Réunion du mercredi 20 mars 2024 à 11h00
Commission des affaires étrangères

Jean-Marie Guéhenno, professeur à l'Université Columbia, ancien secrétaire général-adjoint de l'ONU en charge du département des opérations de maintien de la paix :

Cette force interne intérimaire restera au Liban jusqu'à l'avènement d'un État libanais qui fonctionne. J'ai discuté récemment avec Maya Yehya, une Libanaise qui dirige le centre Carnegie de Beyrouth et nous nous accordions pour dire que la FINUL joue un rôle utile au Liban, bien qu'insuffisamment compris. Il s'agit d'abord d'un rôle de liaison, à chaque fois que des incidents interviennent entre Israël et le Hezbollah, afin d'empêcher toute escalade. Cette tâche, peu visible, est pourtant essentielle.

La FINUL exerce également un rôle local, en fournissant des services aux habitants, dont les implications sont politiques. Au fond, la FINUL est devenue une partie de l'équilibre politique du Liban : elle représente une limite à l'emprise totale du Hezbollah sur une partie du Liban, ce qui est apprécié par les Libanais. De son côté, le Hezbollah est conscient que la présence de la FINUL complique une éventuelle action israélienne contre le Liban. Ainsi, en 2006, lors de la dernière guerre du Liban, les Israéliens auraient vraiment souhaité que la FINUL quitte le territoire mais Kofi Annan et moi-même pensions qu'il s'agissait là d'une très mauvaise idée. De fait, la FINUL a joué un rôle dans la cessation des hostilités.

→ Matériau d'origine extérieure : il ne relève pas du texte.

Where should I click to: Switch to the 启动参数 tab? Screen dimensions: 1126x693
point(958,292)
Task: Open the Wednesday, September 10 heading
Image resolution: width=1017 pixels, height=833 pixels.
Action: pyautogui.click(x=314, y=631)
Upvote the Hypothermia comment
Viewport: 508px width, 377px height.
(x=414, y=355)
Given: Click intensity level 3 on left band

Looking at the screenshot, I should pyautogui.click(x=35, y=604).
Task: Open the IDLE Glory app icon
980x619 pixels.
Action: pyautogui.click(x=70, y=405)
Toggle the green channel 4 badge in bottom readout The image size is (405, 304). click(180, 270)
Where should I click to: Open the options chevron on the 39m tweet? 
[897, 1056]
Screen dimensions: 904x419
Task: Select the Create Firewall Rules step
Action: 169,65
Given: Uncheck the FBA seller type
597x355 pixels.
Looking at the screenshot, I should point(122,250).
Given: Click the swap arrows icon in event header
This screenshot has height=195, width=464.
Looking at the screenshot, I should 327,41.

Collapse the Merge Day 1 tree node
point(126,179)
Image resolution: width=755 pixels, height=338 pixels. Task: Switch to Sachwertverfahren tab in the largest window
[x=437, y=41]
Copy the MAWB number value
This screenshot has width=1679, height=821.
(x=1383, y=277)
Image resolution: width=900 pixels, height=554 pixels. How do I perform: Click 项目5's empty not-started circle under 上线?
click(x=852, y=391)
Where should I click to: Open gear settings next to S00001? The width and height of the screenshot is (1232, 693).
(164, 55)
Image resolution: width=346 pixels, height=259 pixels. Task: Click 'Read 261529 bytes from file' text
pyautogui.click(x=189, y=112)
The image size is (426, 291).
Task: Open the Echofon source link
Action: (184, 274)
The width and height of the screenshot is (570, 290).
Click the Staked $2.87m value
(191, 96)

La FINUL représente donc un élément de la stabilité du pays et reste plus que jamais nécessaire en ce moment. Simultanément, il ne faut pas lui demander ce qu'elle ne peut pas offrir. Quand en 2006 se négociait la résolution 1706 qui a finalement mis fin aux hostilités, les Israéliens demandaient que la FINUL désarme le Hezbollah dans sa zone de déploiement. Je leur ai fait observer que s'ils n'avaient pas eux-mêmes réussi à désarmer le Hezbollah, il était illusoire que l'ONU puisse y parvenir. L'équilibre est précaire : la FINUL gêne le Hezbollah mais elle ne peut pas non plus aller trop loin. Par exemple, il est déjà arrivé que le Hezbollah tue des membres de la FINUL, en l'occurrence des soldats espagnols. À l'image du Liban, se déploie ici un jeu ambigu, qui évite la catastrophe sans apporter la solution.